我有一些代码使透析器失败,我不明白为什么。无论我@spec在函数顶部放入什么,对该函数的调用都会返回一个令人费解的透析器错误。这是函数的简化。据我所知,我已经正确指定了该功能。
@spec balances(uuid :: String.t(), retries :: non_neg_integer) ::
{:ok, list()}
| {:internal_server_error, String.t(), String.t()}
| {:internal_server_error, map | list, String.t()}
def balances(uuid, retries \\ 0) do
url = "/url/for/balances" |> process_url
case HTTPoison.get(
url,
[, {"Content-Type", "application/json"}],
[]
) do
{:ok, %HTTPoison.Response{status_code: 200, body: body}} ->
response = Poison.decode!(body, as: %{"message" => [%Currency{}]})
cond response["message"] do
length(bal) > 0 ->
{:ok, bal}
retries >= 1 ->
{:ok, []}
true ->
init(uuid)
balances(uuid, retries + 1)
end
{:error, %HTTPoison.Error{reason: reason}} ->
Notifier.notify(url, reason, Helpers.line_info(__ENV__))
{:internal_server_error, reason, url}
{_, %HTTPoison.Response{body: body} = res} ->
response = Poison.decode!(body)
Notifier.notify(url, response, Helpers.line_info(__ENV__))
{:internal_server_error, response, url}
end
end
我的问题是,如果我希望得到除以下内容之外的任何内容,则跨代码库对该函数的每次调用都会失败{:ok, balances}:
user_balances =
case balances(uuid) do
{:ok, user_balances} -> user_balances
_ -> [] # Dialyzer error here
end
透析器警告说The variable _ can never match since previous clauses completely covered the type {'ok',[map()]}。
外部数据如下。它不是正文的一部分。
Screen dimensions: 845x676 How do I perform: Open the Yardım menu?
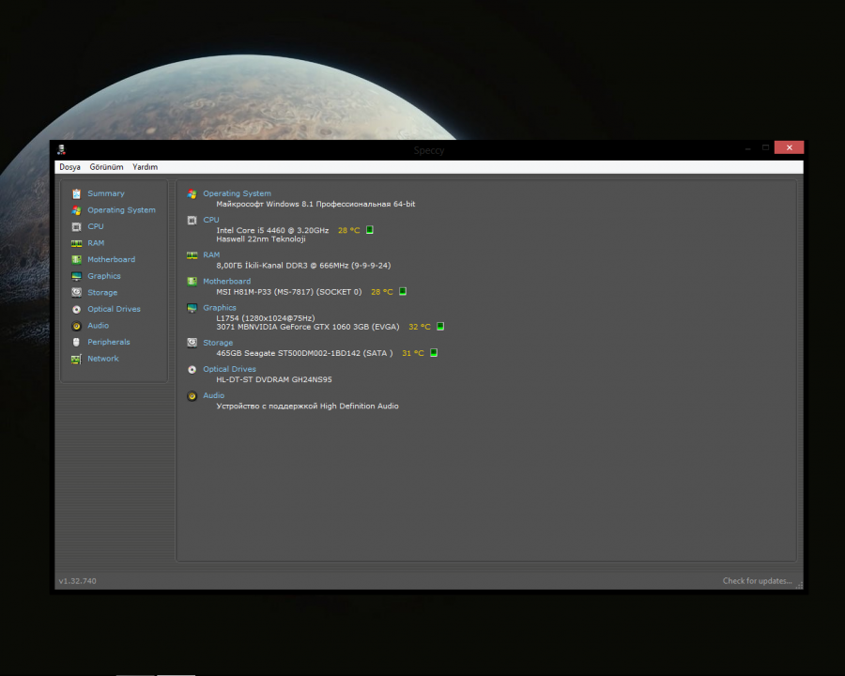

我读到这意味着对 balances 的任何调用都将始终 return {:ok, balances},但这不可能是真的,因为 case 语句 forHTTPoison.get是函数中评估的最后一件事,它似乎只有三个可能的结果:
{:ok, list}{:internal_server_error, String.t(), String.t()}{:internal_server_error, map | list, String.t()}.
我知道我可能遗漏了一些非常明显的东西,但我无法弄清楚它是什么。任何帮助将不胜感激。谢谢你!